Well, if he didn't create the L'Air du Temps bottle (guess that would make him quite old, huh??), then I take it back! LOL!
But seriously, I would love to have one of those L'Artisan bottles!
Hey, I loved the L'Air du Temps bottle. It was one of my first perfumes, along with White Shoulders 🙂
Now see, to me, the Montale bottles are not pretty, but they are striking, and I do appreciate the fact that they are protecting the fragrance — which is, after all, not cheap!
But agree, I cannot afford the pretty LEs!
I really appreciate your interviewing Mr. Dinand. I had no idea about the difficulties of the Eau du Sauvage bottle and burled wood box design. When something is so commonplace, one takes it for granted, so it's always interesting to read the crazy stories about their conception. I love his design for Bal a Versailles. It is so Versailles and 60s at the same time. Also, his bottle for Vicky Tiel is great. He is facility at doing both mod and rococo bottles is pretty amazing.
Agree — I tend to take the packaging for granted, especially since I meet so many perfumes for the first time in a little sample vial. Off to look up the Vicky Tiel bottle!
What a talented man! Great interview.
I had no idea he designed the Vicky Tiel bottles. They are truly gorgeous – I've never smelled the juice, but would love to have one of the bottles on my dresser.
I'd also love to have both of those wonderful ltd edition bottles from L'Artisan.
One of my favorite designs of his is the bottle for Pleasures by Estee Lauder. I clearly remember it was the clean elegant design that first captured my interest.
Pleasures is a wonderful bottle, and so is the Vicky Tiel, which I just discovered. I have never smelled it either and will have to look for it!
I love his design for the Magie Noire bottles (the round ones that used to be sold.) I think it was just really well conceived and executed. But really, so many of his bottles are admirable, you're right.
Agree, K, the Magie Noire bottle is lovely, as are so many of his designs.
Wow, what an interview. Thanks for this, Robin. My personal favorite bottles by the great Pierre Dinand are Calandre (I *think* it's the same as Eau de Metal which I loved–looks like the UN building–sorry if I'm wrong) and Ysatis. I also love the Fifi award statue he designed, but the Calandre bottle is one of my very favorite bottles of all time. Btw, I have photos of my Metal bottles in my gallery on MUA–that's how much I love those bottles which are so streamline and perfect, my idea of visual glass art bliss, and I really love glass–it's half the reason I love perfume, maybe more.
Oh, yes, I love those Vicky Tiel bottles. I have Sirene EDT, the 5 ladies…and I don't have it but I love the parfum bottle, too, with one lady and a long applicator cap.
S, I will have to go look at those pictures. I didn't know you were such a huge bottle fan.
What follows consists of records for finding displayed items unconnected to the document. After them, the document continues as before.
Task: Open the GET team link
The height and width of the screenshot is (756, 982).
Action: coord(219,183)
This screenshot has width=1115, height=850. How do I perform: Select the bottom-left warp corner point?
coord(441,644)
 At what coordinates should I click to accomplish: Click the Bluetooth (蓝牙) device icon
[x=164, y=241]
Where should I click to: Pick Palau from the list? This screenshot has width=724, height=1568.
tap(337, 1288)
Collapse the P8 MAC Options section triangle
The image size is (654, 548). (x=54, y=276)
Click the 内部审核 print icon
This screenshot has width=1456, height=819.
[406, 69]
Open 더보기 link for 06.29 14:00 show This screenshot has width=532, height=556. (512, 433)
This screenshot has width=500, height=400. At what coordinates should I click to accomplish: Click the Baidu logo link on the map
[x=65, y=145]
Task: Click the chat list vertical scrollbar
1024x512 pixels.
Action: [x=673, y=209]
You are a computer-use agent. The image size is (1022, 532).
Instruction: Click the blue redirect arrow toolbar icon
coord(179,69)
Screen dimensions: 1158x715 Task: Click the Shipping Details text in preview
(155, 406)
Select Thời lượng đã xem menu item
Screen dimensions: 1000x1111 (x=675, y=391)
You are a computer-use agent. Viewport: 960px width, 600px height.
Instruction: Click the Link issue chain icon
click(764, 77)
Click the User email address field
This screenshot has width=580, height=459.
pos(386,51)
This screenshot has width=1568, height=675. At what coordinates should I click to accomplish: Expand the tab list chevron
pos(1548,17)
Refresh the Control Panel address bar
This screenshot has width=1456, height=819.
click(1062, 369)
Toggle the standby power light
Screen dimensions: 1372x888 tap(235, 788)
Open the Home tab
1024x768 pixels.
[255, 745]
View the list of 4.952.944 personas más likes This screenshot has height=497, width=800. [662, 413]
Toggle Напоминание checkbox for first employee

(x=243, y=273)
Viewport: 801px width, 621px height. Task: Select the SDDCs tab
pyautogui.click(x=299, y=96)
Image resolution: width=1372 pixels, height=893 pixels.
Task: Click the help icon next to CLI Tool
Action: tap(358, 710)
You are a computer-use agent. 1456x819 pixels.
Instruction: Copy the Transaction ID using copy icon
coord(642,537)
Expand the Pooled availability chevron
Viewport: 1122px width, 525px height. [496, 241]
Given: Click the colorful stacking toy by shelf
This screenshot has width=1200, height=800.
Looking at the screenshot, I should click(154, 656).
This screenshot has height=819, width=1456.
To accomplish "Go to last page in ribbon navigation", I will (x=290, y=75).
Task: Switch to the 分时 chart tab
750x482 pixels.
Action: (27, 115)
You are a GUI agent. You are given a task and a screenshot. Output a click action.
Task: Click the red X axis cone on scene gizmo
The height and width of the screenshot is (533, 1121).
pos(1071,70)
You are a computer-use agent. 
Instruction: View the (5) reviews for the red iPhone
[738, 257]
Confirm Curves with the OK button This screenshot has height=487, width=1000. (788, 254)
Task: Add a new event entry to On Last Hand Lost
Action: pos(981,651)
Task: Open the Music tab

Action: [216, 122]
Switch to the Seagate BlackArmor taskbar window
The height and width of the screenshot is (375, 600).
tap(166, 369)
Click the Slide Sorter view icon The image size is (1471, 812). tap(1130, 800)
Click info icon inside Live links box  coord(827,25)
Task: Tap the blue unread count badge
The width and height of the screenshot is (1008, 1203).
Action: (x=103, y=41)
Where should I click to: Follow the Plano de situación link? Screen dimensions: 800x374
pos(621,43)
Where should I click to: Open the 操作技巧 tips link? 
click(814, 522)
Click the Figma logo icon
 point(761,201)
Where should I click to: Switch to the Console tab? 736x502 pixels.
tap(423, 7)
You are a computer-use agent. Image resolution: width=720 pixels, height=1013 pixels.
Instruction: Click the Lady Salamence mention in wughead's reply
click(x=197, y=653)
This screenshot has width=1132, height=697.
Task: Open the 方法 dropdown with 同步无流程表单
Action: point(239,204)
Wonderful interview, thank you.
Now I must go to his website to see more of his work. See too if any of those bottles I have in my small collection were created by Mr Dinand
He has made so many that even his own website does not list them all, so chances are that you have a bottle of his even if you don't know it!
Pierre Dinand has created some very iconic perfume bottles and will be eternally remembered for his brilliance in design.
I absolutely adore his work on OPIUM, Eau Sauvage, Ivoire, etc.
I strongly believe that a good bottle and packaging can seriously affect the sales and popularity of any fragrance and Monsieur Dinand is a living legend for creating such icons in perfume presentation!
Agree w/ all of that 🙂
I just saw a mention on osmoz.com that they changed the bottle for Opium. We all know what that means: reformulation! (although i certainly hope not – it is such a gorgeous fragrance!) Apparently monsieur Dinand is none too happy, either, and who can blame him!!
I saw that too. Shame, it was a really wonderful bottle.